March 24, 2008

Spring Fever?

It happens this time every year. No, I’m not talking about the exhausted crash and burn landing into spring break. I am talking about contract renewal time. That time of the year when teachers have to decide, “Do I really want to come back and do this again next year?” It’s easy to sign early in the years, especially before tenure kicks in. But as time goes on, and one year starts to blend into the next year, the signing of the contract becomes a symbolic milestone when I sit down and seriously reflect on what exactly it is that I am doing in education as a teacher? Am I still an effective educator? And is this really the place I want to be 12 months from today?

It usually starts for me much earlier then the moment I actually have to sign or waive my contract renewal. Generally by the start of second semester I have begun the process of actively looking around for a new job. Some years its in teaching, some years in other professions. I suppose it’s a healthy thing; questioning my purpose in the classroom and desire to continue. After 12 years in my current position at my current campus, you’d think I get it into my head that this is where I belong. But I can’t avoid the process, and in many ways I think going through the job hunt and interview procedure helps me to refocus my efforts back into my own classroom. Kinda like testing the waters and deciding its better to stay on the island.

Last year I found my “dream job.” One of my all-time favorite places in the world is the central coast of California. If you’ve never been, go soon. The people are friendly, the scenery is breathtaking, and the weather is amazing. My grandmother spent her last years in the area and I spent as many weekends as I could afford visiting with her and soaking up the environment. In January of last year I found a job post for a Drama teacher at one of the local central coast high schools. I started my career as a Drama teacher and I’ve never lost the desire to teach Drama full-time. So I applied. I got a call for an interview and with great excitement and anticipation I refreshed my resume and got all gussied up to go. I was sure that the job was mine before I even sat down with the Principal and interview panel. Although I felt very confident and shared by authentic enthusiasm for the position, I was turned down. I was disappointed to say the least. My dream of moving my family to paradise was gone. But after I got over the rejection I took a deep breath and refocused my efforts back into the job I was actually getting paid for at the moment. When contract renewal time came, I gladly signed my contract for another year.

And what a year it was! In the months that followed I got word that funding had finally been secured for my classroom to received a completely new set of computers. I had been working with machines that were at that time in their 7th year, and in desperate need of being replaced. New machines meant new software which meant new curriculum that I had to write. So my summer last year was filled with hours of research and writing to prepare for this school year. Things with the new machines didn’t start off so well. While the district was willing to provide funding for stuff, they were unable to find funding for technical support. So I was left on my own with the one-day-a-month support of an engineer from Apple. Thankfully, we worked out all the issues by the end of the first semester and now things are working great.
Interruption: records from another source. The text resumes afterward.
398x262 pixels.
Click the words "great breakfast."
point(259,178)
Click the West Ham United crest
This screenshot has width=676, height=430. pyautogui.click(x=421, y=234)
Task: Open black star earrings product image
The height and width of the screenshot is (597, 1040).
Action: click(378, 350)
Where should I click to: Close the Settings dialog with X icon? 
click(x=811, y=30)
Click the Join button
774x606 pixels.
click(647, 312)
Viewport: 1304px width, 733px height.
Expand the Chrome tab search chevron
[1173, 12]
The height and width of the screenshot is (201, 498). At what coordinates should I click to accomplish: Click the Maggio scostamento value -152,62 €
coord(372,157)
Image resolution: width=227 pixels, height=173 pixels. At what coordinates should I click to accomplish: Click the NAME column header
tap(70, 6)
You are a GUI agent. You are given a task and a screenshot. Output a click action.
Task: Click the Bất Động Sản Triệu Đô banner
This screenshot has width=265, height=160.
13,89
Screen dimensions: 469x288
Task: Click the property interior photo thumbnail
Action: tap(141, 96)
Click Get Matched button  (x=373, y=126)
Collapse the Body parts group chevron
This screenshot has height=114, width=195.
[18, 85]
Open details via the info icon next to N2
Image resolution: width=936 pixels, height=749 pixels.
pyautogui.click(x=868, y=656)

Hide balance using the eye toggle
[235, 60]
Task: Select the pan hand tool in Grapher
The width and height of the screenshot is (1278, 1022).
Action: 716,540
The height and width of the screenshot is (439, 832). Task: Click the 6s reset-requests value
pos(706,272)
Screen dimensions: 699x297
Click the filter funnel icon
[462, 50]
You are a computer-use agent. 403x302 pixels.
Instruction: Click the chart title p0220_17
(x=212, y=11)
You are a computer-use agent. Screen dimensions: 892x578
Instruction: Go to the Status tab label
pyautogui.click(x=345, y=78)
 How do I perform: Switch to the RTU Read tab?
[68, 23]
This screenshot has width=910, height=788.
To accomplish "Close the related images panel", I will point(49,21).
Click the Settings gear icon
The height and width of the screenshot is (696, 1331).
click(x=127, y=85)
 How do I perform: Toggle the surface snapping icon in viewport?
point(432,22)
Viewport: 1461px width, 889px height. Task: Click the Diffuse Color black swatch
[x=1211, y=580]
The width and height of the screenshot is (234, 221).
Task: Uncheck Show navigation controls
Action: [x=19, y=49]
Then the fever hit again. This time it was a job in my second favorite state, New Mexico. I have a long family history in the area, although no immediate family history there. I’ve always want to live and work where my ancestors made their start in the United States. I was randomly looking around for job posts when I found one that fit me like a glove. An almost exact match to my current position. I went ahead and applied without a second thought. Again I got a call to interview, but this time I paused. (You could say I blinked.) I paused because I knew that if I was in fact the chosen candidate for this position at this new school far away from where I currently work and live I would not be able to follow through and take the job. I knew that deep down in my heart I was just pretending, and that the place that I really belong as a teacher and an educators is exactly where I am now. In other words, the fever broke. Before I left for spring break I signed my contract for one more year.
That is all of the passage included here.